Interdependent Web: During the season of merry, we cannot look away

Interdependent Web: During the season of merry, we cannot look away

A weekly roundup of blogs and other user-generated web content about Unitarian Universalism.

Heather Christensen


During the season of merry

Lynn Ungar asks, “Who stops being afraid because someone tells you?”

An angel says it to Mary. And to Joseph.
“Fear not.” As if that would undo
the panic of the moment, let alone
all the hardship to come.

The story never says
if Mary or Joseph or the shepherds
were comforted by these fear-denying angels.

Likely not. But all of them moved forward,
did the next thing that was to be done,
which is about all you can ask. (Facebook, 12.19.18)

David Miller writes that, “5 days before Christmas and this year I know, the world she’ll keep turning despite Washington’s reality TV show.”

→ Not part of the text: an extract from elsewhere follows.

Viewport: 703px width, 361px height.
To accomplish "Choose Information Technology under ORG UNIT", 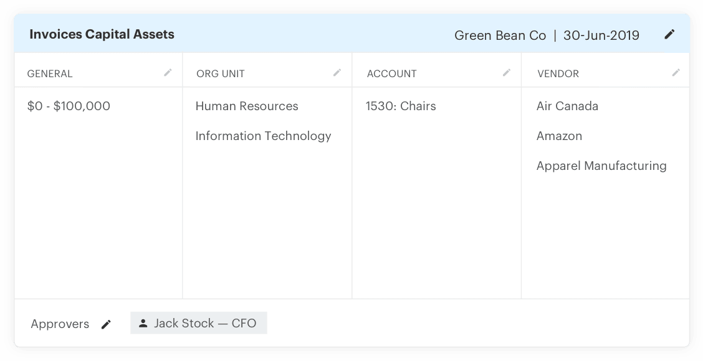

Our children we pray will grow up to be,
With kindness and compassion more than known currently.
But now as we turn from this world that we know,
We look to a story that occurred long ago. . . .

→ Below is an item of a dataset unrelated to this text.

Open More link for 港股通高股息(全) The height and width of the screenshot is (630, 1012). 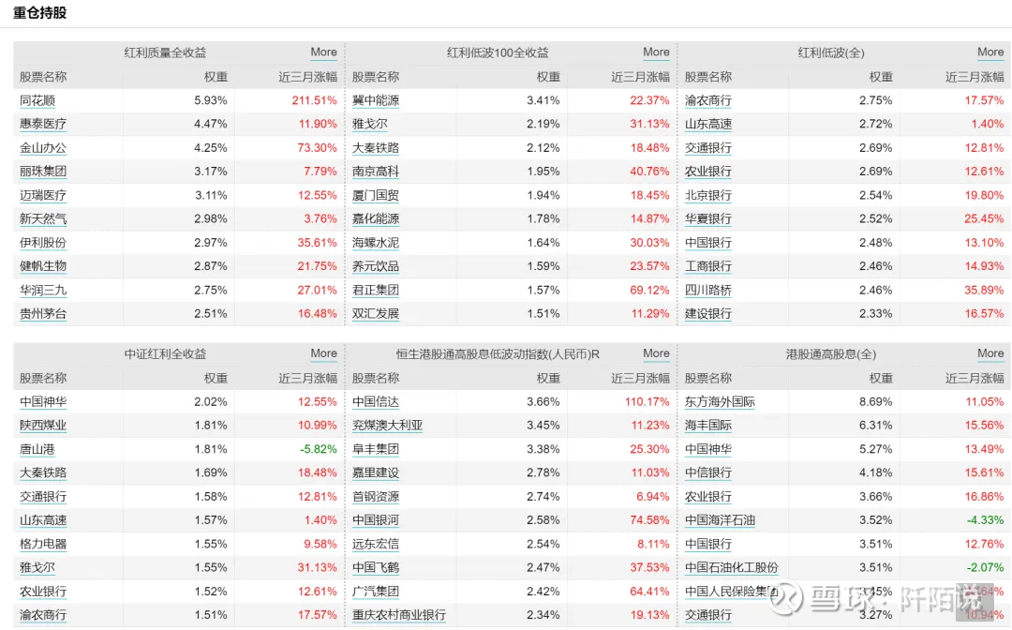tap(990, 353)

Let’s note that the story, told this time of year,
Can be hopeful and kind and not filled with fear. (Facebook, 12.20.18)

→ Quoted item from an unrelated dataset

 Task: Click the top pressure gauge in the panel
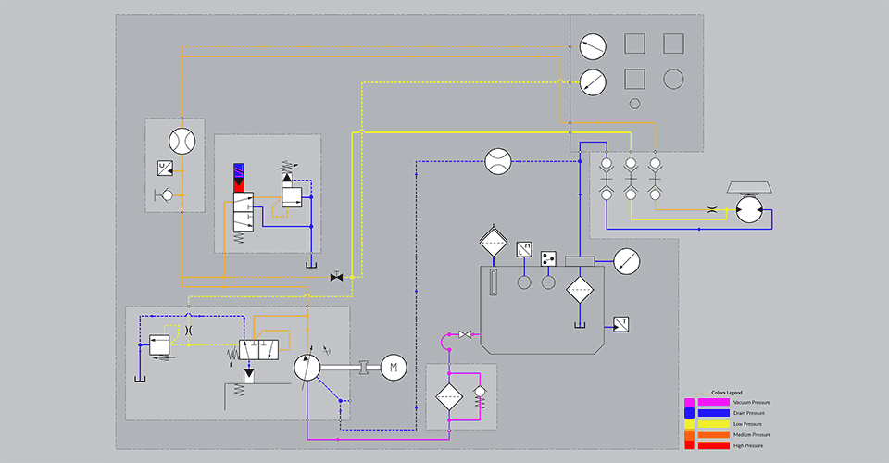click(x=592, y=45)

Joanna Fontaine Crawford remembers “Christmases past, . . . layered one on top of the other, on top of the other.”

The years of joy, the years of sorrow, too.
Layers upon layers upon layers.
We say, enjoy this day, this Christmas will never come again.
But it will.
In the memories, the stories, the fragile ornaments and sturdy recipes
This Christmas will come again and again. (Facebook, 12.20.18)

Hanna Clements-Hart, who lost her brother 25 years ago on Thanksgiving Day, loves the holiday season, even with the pain it carries.

I’m struck by how often joy and sadness live side by side in us, and how quickly we flip from one to the other or even feel both at the same time. Yet what we show the world usually leaves out the heartache. My Facebook page gives no hint of my holiday blues.

This year I heard the word “Thanksgrieving” for the first time, and it spoke to me of what I already knew: That for so many, the public celebration masks inner pain. We all carry our own private minefields. (KQED Perspectives, 12.18.18)

Vanessa Southern suggests a Marie Kondo approach to joy-filled holidays.

[This] season and all its talk of “Merry” . . . . is as good a time as any to bring some focus back on joy, and on the practice of figuring out what sparks it for us, and what it feels like when it shows up in our bodies or our world (or even in our lunch bag).

So, I say, throw on your ugly Christmas sweater, my friends. Then ask, “Does this spark joy in me?” and if it does, wear it with abandon. If it doesn’t, then figure out where your portal to merry-making resides and blow the damn thing off its hinges. (Medium, 12.17.18)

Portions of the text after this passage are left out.